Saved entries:
○ ○ ○ ○ ○ ○ ○
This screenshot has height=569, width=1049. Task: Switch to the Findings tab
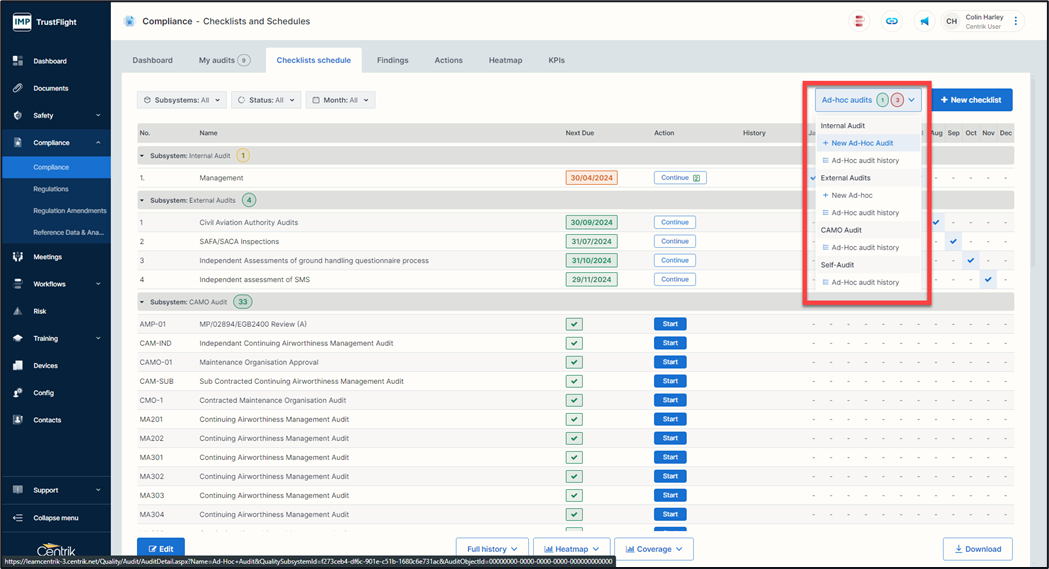coord(392,60)
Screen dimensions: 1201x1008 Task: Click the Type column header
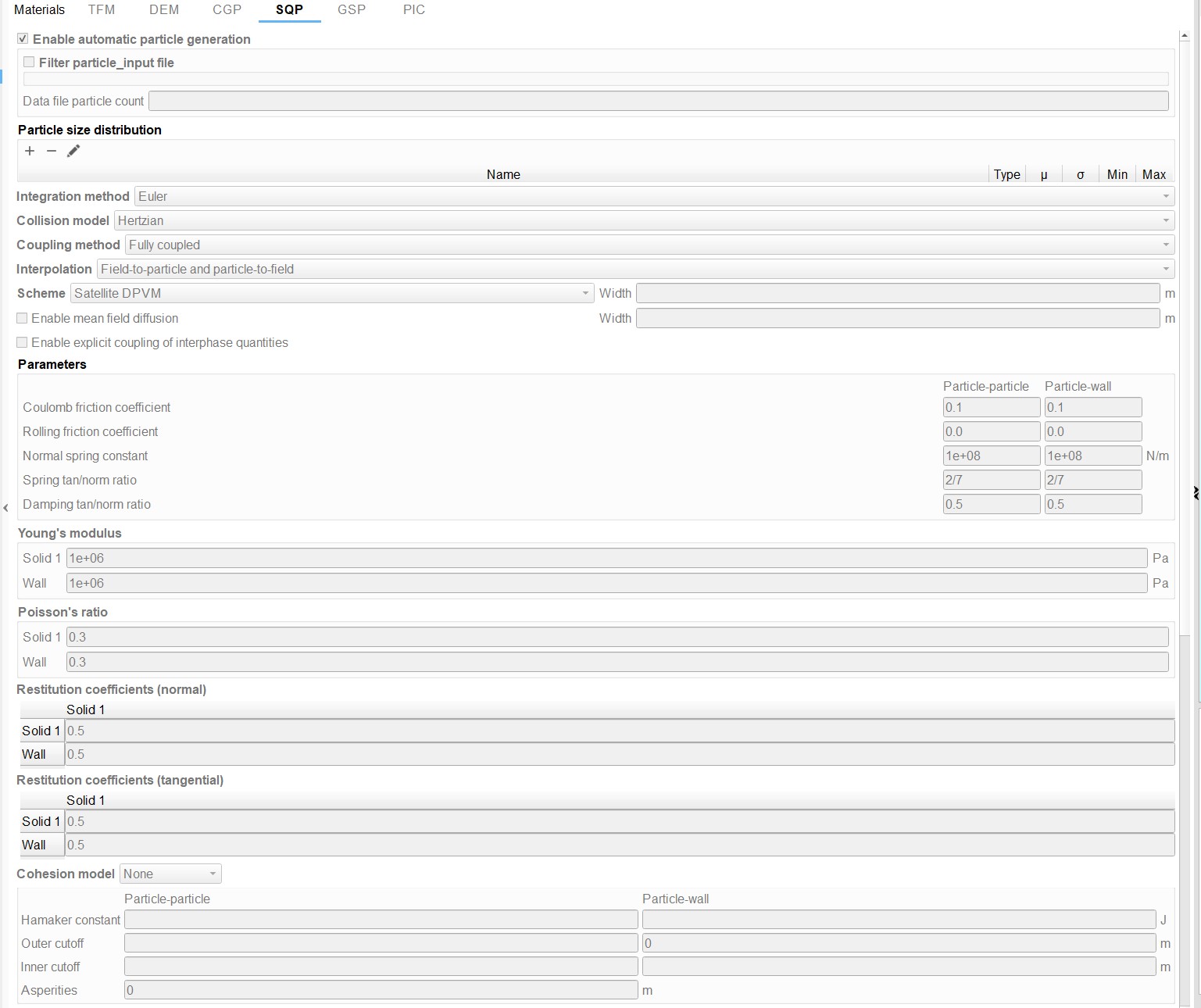(1006, 174)
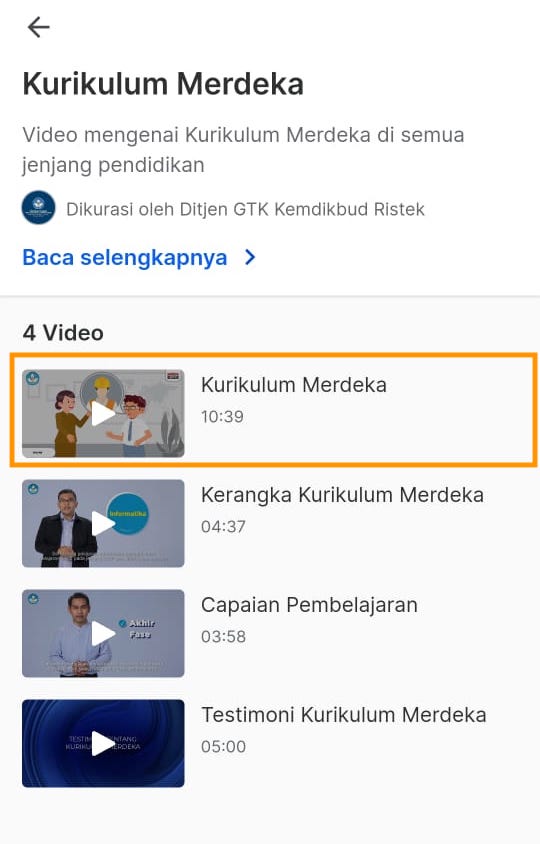Click the 04:37 duration label

223,526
○ ○ ○ ○ ○ ○ ○
Task description: Repeat each line of the records exactly. Do not include the pictures.

Reply:
This screenshot has height=569, width=1049. Task: Switch to the Findings tab
coord(392,60)
Screen dimensions: 1201x1008 Task: Click the Type column header
(1006, 174)
Click the 04:37 duration label

223,526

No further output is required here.